Penulis: Hidayat Amir, Pusat Kebijakan Anggaran Pendapatan dan Belanja Negara
Salah satu problem berulang yang ada dalam Anggaran Pendapatan dan Belanja Negara (APBN) dalam dasawarsa terakhir ialah pos belanja Subsidi Bahan Bakar Minyak (BBM). Mengapa demikian? Yang pertama ialah bahwa subsidi BBM secara kasat mata tidak tepat sasaran; subsidi BBM lebih dinikmati oleh kalangan masyarakat mampu dibanding dengan yang dinikmati oleh masyarakat tidak mampu. Subsidi BBM lebih banyak dinikmati oleh masyarakat yang melakukan konsumsi BBM lebih banyak, sementara masyarakat miskin atau tidak mampu bukan pada kelompok tersebut.
Yang kedua, subsidi BBM menyedot sumber daya APBN dan mengambil oportunitas untuk belanja produktif yang lain. APBN selalu mengalami keterbatasan untuk memenuhi program-program pemerintah. Oleh karenanya pemerintah harus memasang prioritas yang ketat. Namun sejak lima tahun terakhir belanja subsidi BBM terus meningkat dan puncaknya mencapai sebesar Rp240 triliun pada 2014. Bahkan hampir setiap tahun realisasinya melebihi pagu yang dipatok dalam APBN. Secara kumulatif belanja subsidi BBM selama lima tahun terakhir mencapai Rp909,5 triliun. Suatu angka yang fantastis. Apatah lagi di saat yang sama pemerintah memerlukan dana yang banyak untuk percepatan pembangunan infrastruktur, termasuk infrastruktur energi, energi baru-terbarukan, pangan, dan transportasi.
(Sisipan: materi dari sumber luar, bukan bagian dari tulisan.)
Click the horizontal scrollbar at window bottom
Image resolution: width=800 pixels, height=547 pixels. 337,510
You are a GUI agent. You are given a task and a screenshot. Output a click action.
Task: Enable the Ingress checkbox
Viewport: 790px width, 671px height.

Yang ketiga, subsidi BBM memberikan eksposur risiko terhadap belanja APBN. Hal ini bermuara dari penerapan formula subsidi BBM terbuka. Artinya setiap ada unsur volatilitas variabel eksternal, baik itu harga minyak dunia atau kurs nilai tukar rupiah terhadap dolar Amerika, maka risiko atas volatilitasnya akan dibebankan kepada APBN. Hal ini terjadi ketika harga jual BBM bersubsidi kepada konsumen diperlakukan tetap, sementara biaya penyediaannya oleh pemerintah bisa berfluktuasi tergantung terjadinya fluktuasi harga jual minyak internasional dan nilai tukar rupiah terhadap dolar Amerika (Amir 2007, 2008a, 2008b, 2012). Hal ini diperparah oleh nilai impor minyak (minyak mentah dan hasil minyak) yang terus meroket untuk memenuhi kebutuhan domestik yang semakin meningkat. Eksposur risiko ini tidaklah menjadi besar apabila kedua variabel tersebut tidak mengalami volatilitas yang tinggi.
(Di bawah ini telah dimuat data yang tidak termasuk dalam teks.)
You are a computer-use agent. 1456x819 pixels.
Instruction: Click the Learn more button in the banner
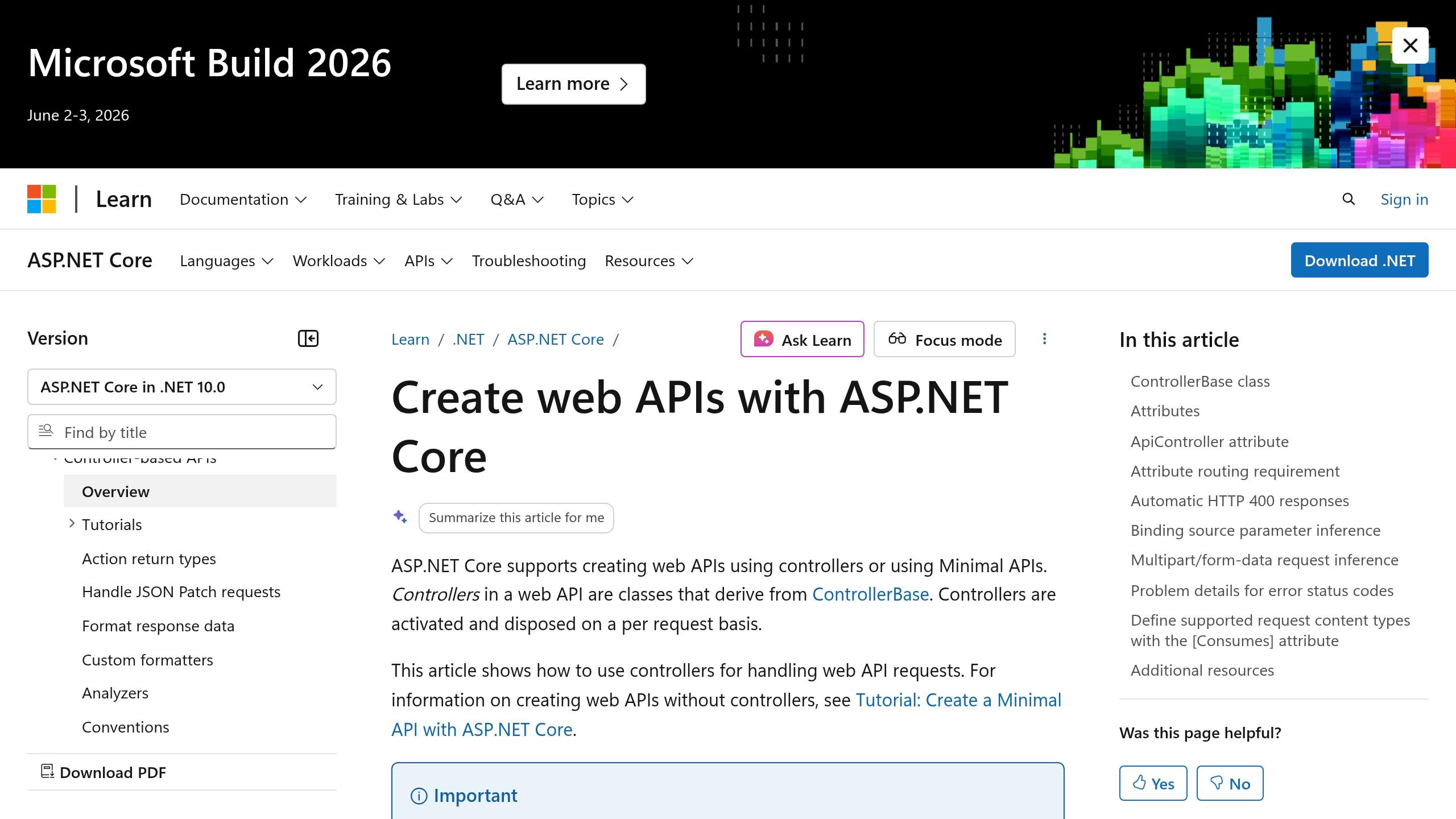(573, 84)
Dalam hal penyesuaian harga BBM, formulasi subsidi BBM yang ada pun tidak hanya kurang mampu untuk menekan eksposur risiko dalam APBN namun juga menimbulkan setidaknya tiga kali ketegangan politik di dalam proses pengambilan keputusannya, yaitu sebagaimana yang terjadi pada tahun 2005, 2008, dan 2012. Selain itu, setiap penyesuaian harga BBM selalu diikuti dengan tingkat inflasi yang tinggi. Hal ini tentu mengakibatkan daya beli masyarakat menjadi berkurang. Muara dari permasalahan ini ialah bahwa mekanisme penyesuaian harga BBM bersubsidi yang ada sudah tidak layak lagi dipertahankan. Selain menimbulkan kegaduhan politik, formulasi yang ada juga menyimpan berbagai permasalahan kronis sebagaimana telah diuraikan di atas.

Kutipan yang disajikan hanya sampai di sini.